If spending the last night of the century on Mill taught me anything, it was that the corporate hegemony is complete. Perhaps such a fate was inevitable, something that no amount of indignation, however righteous, could change. But the real question to be answered is, "Does anybody want this?" For those who stand to benefit financially -- the city, the corporations, the parking lot owners -- the response is obvious. But for the rest of us, the ones who live, shop and work here, the answer is a resounding no.
As it began to near midnight, I knew I had to escape. But where to go? Independent stalwarts such as Long Wong's had the good sense to close for the night, or in the case of the Six East Lounge, get demolished before the celebration.
The only option left was to forsake Mill and walk two blocks east to Cannery Row. Once a frat-boy haven, the bar has become an unofficial home to the burgeoning East Valley punk movement. Because of its sporadic hours of operation and informal setup, it's less a traditional watering hole than a hangout -- a proletarian social club of sorts.
Greeted by the owner as I arrived, I noticed there were few patrons, and I wondered if I had made a mistake, if I would spend the rest of my life recounting how I had spent the last moments of the century drinking Natural Light with three people I didn't know.
But then the place began to fill. Some were friends, others casual acquaintances, but most were total strangers. These were disenfranchised locals, not just punks and hipsters, but regular people from the surrounding neighborhoods, all looking for a place to go, to feel a part of a city and a community that had been usurped from them.
A spirit of camaraderie welled up. Soon the room was filled in a flurry of streamers and silly string; the celebratory din of party favors ringing out. Beer was served ice cold and from a can, while the stereo, ironically, began blasting the Beach Boys.
I had found my nirvana.
Amid the crass commercialism, I had stumbled upon an oasis. There was no pretense.
The rest of the night was spent in a jubilant haze: making champagne toasts to "Fun, Fun, Fun" and slow-dancing to "Surfer Girl."
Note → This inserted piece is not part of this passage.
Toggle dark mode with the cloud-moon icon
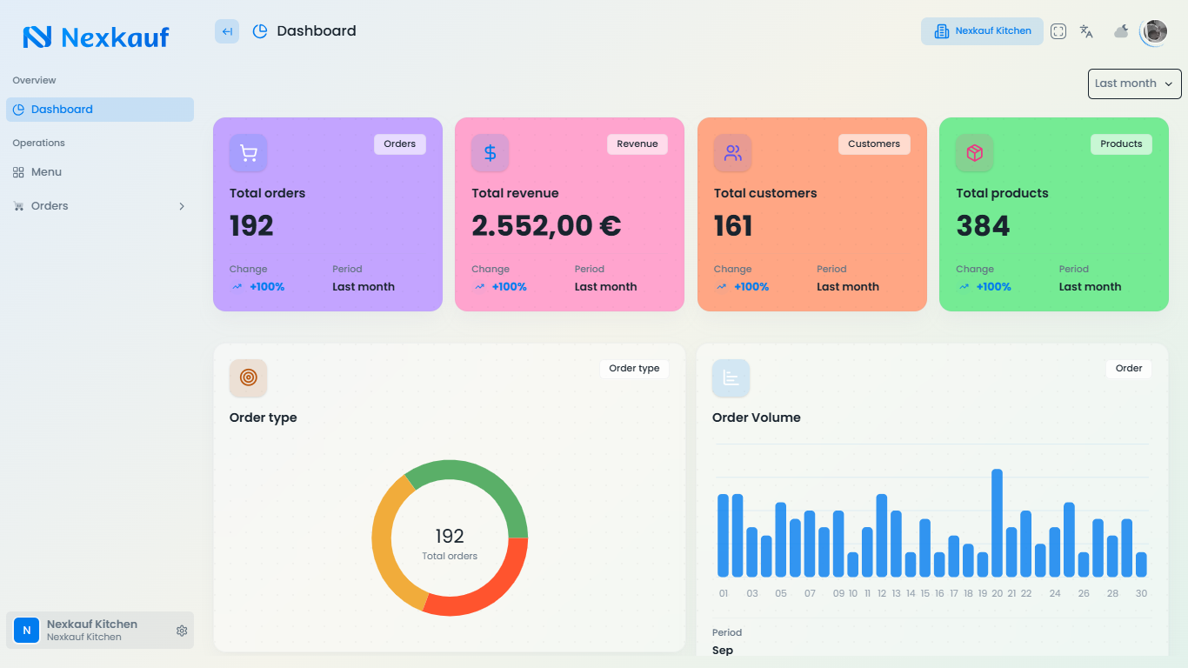This screenshot has width=1188, height=668. tap(1120, 30)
At midnight, we gathered around the television watching as the seconds were counted down onstage by Sugar Ray. I felt something close to pity for the people pressed against the stage and out on Mill. Then I realized that I should reserve some pity for myself. I, too, had been anesthetized to the reality of what was happening in my own backyard. I had been clinging to a false notion that the gentrification of Mill Avenue could somehow be averted. What the last six hours had taught me -- and what crystallized for me in that moment -- was that it couldn't.
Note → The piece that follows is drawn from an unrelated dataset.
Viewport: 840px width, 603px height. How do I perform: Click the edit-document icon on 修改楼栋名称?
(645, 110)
So that's how the millennium culminated, with an epiphany. Mill Avenue -- the place of such potential and charm that I had first encountered a decade ago -- was gone, if not physically, then at least in spirit.
As someone who left his home and family because he was genuinely attracted by the promise of living in downtown Tempe, it was a difficult truth to confront. But the reality is that Mill Avenue has no real future. To paraphrase one great social chronicler of the punk variety, its future dream really is a shopping scheme.
The lesson I took away from Cannery Row was that there will always be pockets of resistance; always some glimmer of hope. If New Year's Eve is ostensibly a celebration of life and the promise of the future, then the Tostitos Fiesta Bowl Block Party did not completely destroy my optimism.
The hope for love, happiness and community will always be there, even if the old Mill Avenue isn't.